The aim of this project is to predict if a car purchased at the Auction is a good / bad buy. All the variables in the data set are defined below:
Field Name: Definition
RefID: Unique (sequential) number assigned to vehicles
IsBadBuy: Identifies if the kicked vehicle was an avoidable purchase
PurchDate: The Date the vehicle was Purchased at Auction
Auction: Auction provider at which the vehicle was purchased
VehYear: The manufacturer's year of the vehicle
VehicleAge: The Years elapsed since the manufacturer's year
Make: Vehicle Manufacturer
Model: Vehicle Model
Trim: Vehicle Trim Level
SubModel: Vehicle Submodel
Color: Vehicle Color
Transmission: Vehicles transmission type (Automatic, Manual)
WheelTypeID: The type id of the vehicle wheel
WheelType: The vehicle wheel type description (Alloy, Covers)
VehOdo: The vehicles odometer reading
Nationality: The Manufacturer's country
Size: The size category of the vehicle (Compact, SUV, etc.)
TopThreeAmericanName: Identifies if the manufacturer is one of the top three American manufacturers
MMRAcquisitionAuctionAveragePrice: Acquisition price for this vehicle in average condition at time of purchase
MMRAcquisitionAuctionCleanPrice: Acquisition price for this vehicle in the above Average condition at time of purchase
MMRAcquisitionRetailAveragePrice: Acquisition price for this vehicle in the retail market in average condition at time of purchase
MMRAcquisitonRetailCleanPrice: Acquisition price for this vehicle in the retail market in above average condition at time of purchase
MMRCurrentAuctionAveragePrice: Acquisition price for this vehicle in average condition as of current day
MMRCurrentAuctionCleanPrice: Acquisition price for this vehicle in the above condition as of current day
MMRCurrentRetailAveragePrice: Acquisition price for this vehicle in the retail market in average condition as of current day
MMRCurrentRetailCleanPrice: Acquisition price for this vehicle in the retail market in above average condition as of current day
PRIMEUNIT: Identifies if the vehicle would have a higher demand than a standard purchase
AcquisitionType: Identifies how the vehicle was aquired (Auction buy, trade in, etc)

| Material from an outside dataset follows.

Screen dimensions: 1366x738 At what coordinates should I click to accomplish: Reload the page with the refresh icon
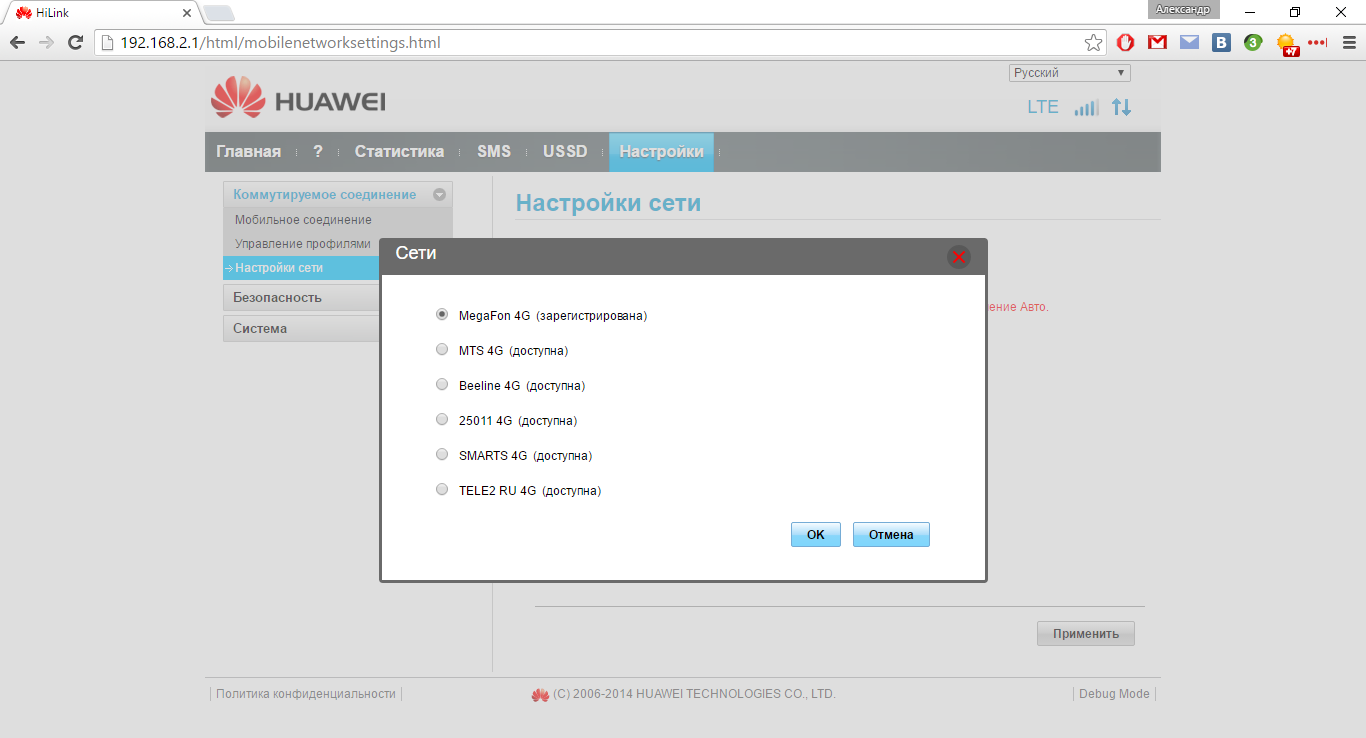pos(75,43)
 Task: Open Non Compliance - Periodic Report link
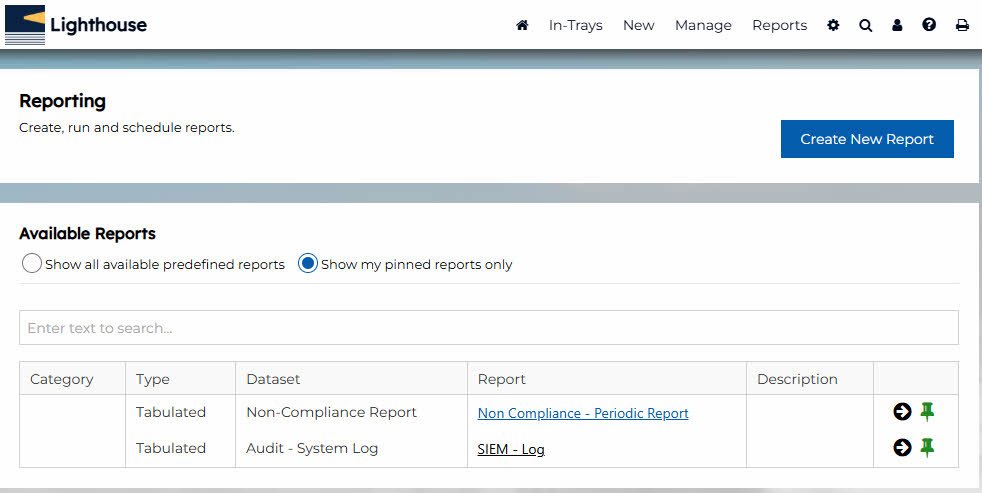pyautogui.click(x=583, y=413)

AUCGUART: The level guarntee provided by auction for the vehicle (Green light - Guaranteed/arbitratable, Yellow Light - caution/issue, red light - sold as is)
KickDate: Date the vehicle was kicked back to the auction
BYRNO: Unique number assigned to the buyer that purchased the vehicle
VNZIP: Zipcode where the car was purchased
VNST: State where the car was purchased
VehBCost: Acquisition cost paid for the vehicle at time of purchase
IsOnlineSale: Identifies if the vehicle was originally purchased online
WarrantyCost: Warranty price (term=36month and millage=36K)
The data contains missing values The dependent variable (IsBadBuy) is binary. There are 32 Independent variables. The data set is split to 60% training and 40% testing.
#import basic libraries
import numpy as np
import pandas as pd
import seaborn as sns
import matplotlib.pyplot as plt
#import sklearn module for Machine Learning
from sklearn import preprocessing
from sklearn.model_selection import train_test_split
from sklearn import model_selection
from sklearn.linear_model import LogisticRegression
from sklearn.ensemble import RandomForestClassifier
import xgboost as xgb
import lightgbm as lgbm
from sklearn.metrics import accuracy_score, classification_report,precision_score, \
recall_score,precision_recall_curve,roc_auc_score,confusion_matrix,roc_curve
# load data
train = pd.read_csv('training.csv').set_index('RefId')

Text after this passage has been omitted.